What you are asked to do: Search the entries below for "Task: Open the volume speaker tray icon". Give that line and all the lines after it again, exactly, through the last, without pictures.

Input data:
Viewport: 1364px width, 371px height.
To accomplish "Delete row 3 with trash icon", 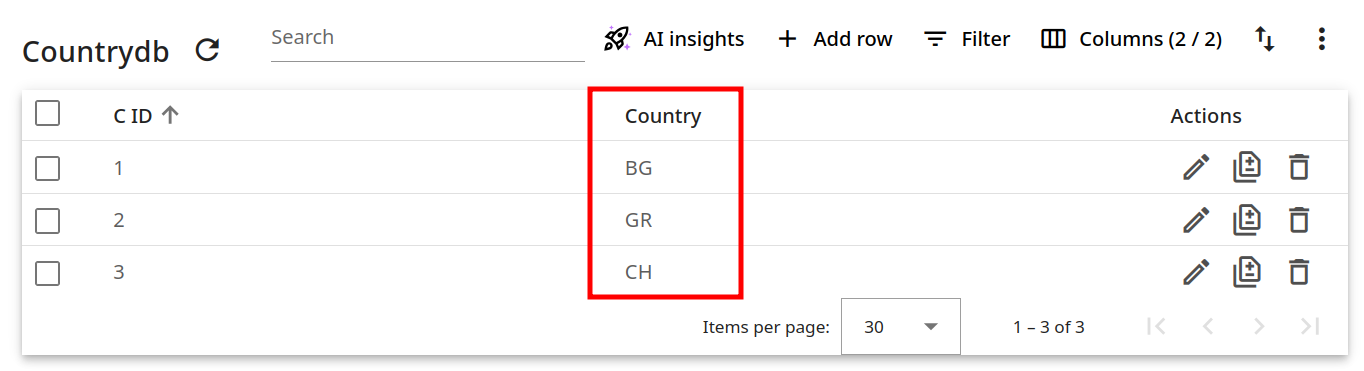I will coord(1298,271).
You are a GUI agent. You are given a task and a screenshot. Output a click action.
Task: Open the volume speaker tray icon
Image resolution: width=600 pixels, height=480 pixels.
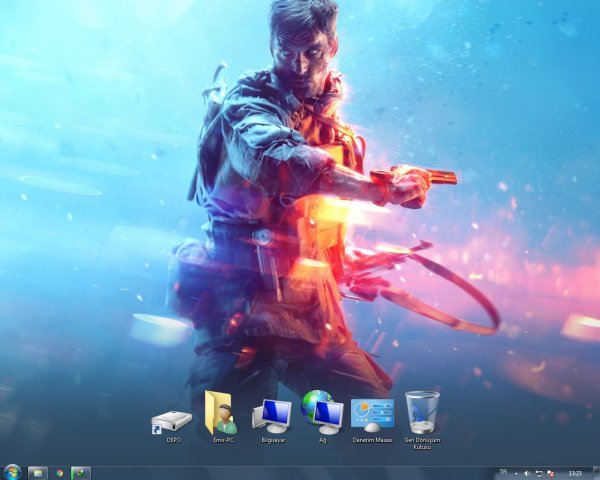pos(528,472)
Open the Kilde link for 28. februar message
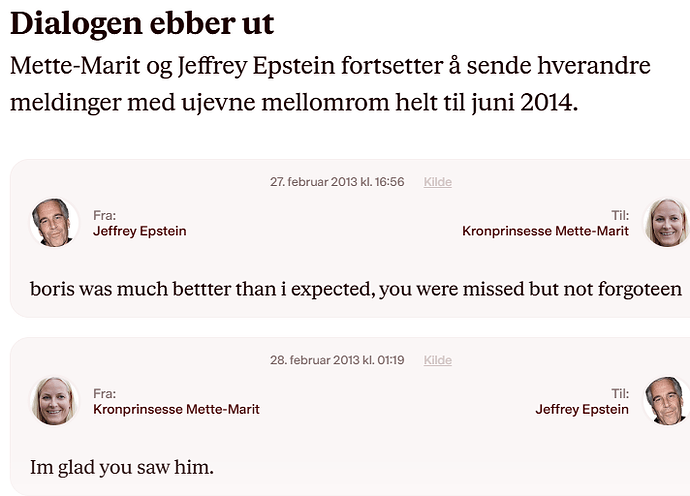 coord(437,360)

Your solution:
Task: Open the volume speaker tray icon
Image resolution: width=600 pixels, height=480 pixels.
pos(528,472)
Open the Kilde link for 28. februar message
 coord(437,360)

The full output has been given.